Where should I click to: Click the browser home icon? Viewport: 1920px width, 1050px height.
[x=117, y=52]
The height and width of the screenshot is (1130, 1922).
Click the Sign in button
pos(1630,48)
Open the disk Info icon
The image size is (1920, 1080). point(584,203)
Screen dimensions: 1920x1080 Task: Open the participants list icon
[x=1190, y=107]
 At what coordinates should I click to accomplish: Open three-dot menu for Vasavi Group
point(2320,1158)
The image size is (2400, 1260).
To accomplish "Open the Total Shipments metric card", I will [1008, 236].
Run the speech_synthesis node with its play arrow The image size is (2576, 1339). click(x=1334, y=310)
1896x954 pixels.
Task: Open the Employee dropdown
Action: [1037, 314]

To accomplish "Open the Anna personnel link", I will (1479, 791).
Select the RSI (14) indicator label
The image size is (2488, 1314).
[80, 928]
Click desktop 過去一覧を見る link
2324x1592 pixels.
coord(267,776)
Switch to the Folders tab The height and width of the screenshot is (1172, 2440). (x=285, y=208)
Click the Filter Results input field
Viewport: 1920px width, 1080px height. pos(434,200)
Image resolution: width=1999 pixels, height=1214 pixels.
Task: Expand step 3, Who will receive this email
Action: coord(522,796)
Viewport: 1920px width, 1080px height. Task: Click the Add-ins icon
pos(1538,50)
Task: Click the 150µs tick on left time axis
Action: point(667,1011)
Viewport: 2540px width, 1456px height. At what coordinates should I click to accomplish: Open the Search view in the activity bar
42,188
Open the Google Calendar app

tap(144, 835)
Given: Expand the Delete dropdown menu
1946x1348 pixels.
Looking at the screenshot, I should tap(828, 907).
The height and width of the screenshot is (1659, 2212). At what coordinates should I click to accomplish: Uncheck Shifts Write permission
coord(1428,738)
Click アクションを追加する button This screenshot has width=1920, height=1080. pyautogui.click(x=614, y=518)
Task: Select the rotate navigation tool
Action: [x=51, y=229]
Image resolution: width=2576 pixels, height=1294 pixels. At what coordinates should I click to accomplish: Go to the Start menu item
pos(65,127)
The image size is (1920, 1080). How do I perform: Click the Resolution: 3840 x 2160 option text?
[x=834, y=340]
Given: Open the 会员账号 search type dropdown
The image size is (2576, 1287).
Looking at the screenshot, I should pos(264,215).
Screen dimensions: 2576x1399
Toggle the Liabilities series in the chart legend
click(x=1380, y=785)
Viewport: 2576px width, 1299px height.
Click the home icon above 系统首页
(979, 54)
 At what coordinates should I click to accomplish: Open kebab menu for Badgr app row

____________________

YOUR INSTRUCTIONS :: Your reply should consist of the records, duplicated exactly.

ANSWER SPACE ::
Where should I click to: Click the browser home icon? Viewport: 1920px width, 1050px height.
[x=117, y=52]
The height and width of the screenshot is (1130, 1922).
Click the Sign in button
pos(1630,48)
Open the disk Info icon
The image size is (1920, 1080). point(584,203)
Screen dimensions: 1920x1080 Task: Open the participants list icon
[x=1190, y=107]
 At what coordinates should I click to accomplish: Open three-dot menu for Vasavi Group
point(2320,1158)
The image size is (2400, 1260).
To accomplish "Open the Total Shipments metric card", I will [1008, 236].
Run the speech_synthesis node with its play arrow The image size is (2576, 1339). click(x=1334, y=310)
1896x954 pixels.
Task: Open the Employee dropdown
Action: [1037, 314]

To accomplish "Open the Anna personnel link", I will (1479, 791).
Select the RSI (14) indicator label
The image size is (2488, 1314).
[80, 928]
Click desktop 過去一覧を見る link
2324x1592 pixels.
coord(267,776)
Switch to the Folders tab The height and width of the screenshot is (1172, 2440). (x=285, y=208)
Click the Filter Results input field
Viewport: 1920px width, 1080px height. pos(434,200)
Image resolution: width=1999 pixels, height=1214 pixels.
Task: Expand step 3, Who will receive this email
Action: coord(522,796)
Viewport: 1920px width, 1080px height. Task: Click the Add-ins icon
pos(1538,50)
Task: Click the 150µs tick on left time axis
Action: point(667,1011)
Viewport: 2540px width, 1456px height. At what coordinates should I click to accomplish: Open the Search view in the activity bar
42,188
Open the Google Calendar app

tap(144, 835)
Given: Expand the Delete dropdown menu
1946x1348 pixels.
Looking at the screenshot, I should tap(828, 907).
The height and width of the screenshot is (1659, 2212). At what coordinates should I click to accomplish: Uncheck Shifts Write permission
coord(1428,738)
Click アクションを追加する button This screenshot has width=1920, height=1080. pyautogui.click(x=614, y=518)
Task: Select the rotate navigation tool
Action: [x=51, y=229]
Image resolution: width=2576 pixels, height=1294 pixels. At what coordinates should I click to accomplish: Go to the Start menu item
pos(65,127)
The image size is (1920, 1080). How do I perform: Click the Resolution: 3840 x 2160 option text?
[x=834, y=340]
Given: Open the 会员账号 search type dropdown
The image size is (2576, 1287).
Looking at the screenshot, I should pos(264,215).
Screen dimensions: 2576x1399
Toggle the Liabilities series in the chart legend
click(x=1380, y=785)
Viewport: 2576px width, 1299px height.
Click the home icon above 系统首页
(979, 54)
 At what coordinates should I click to accomplish: Open kebab menu for Badgr app row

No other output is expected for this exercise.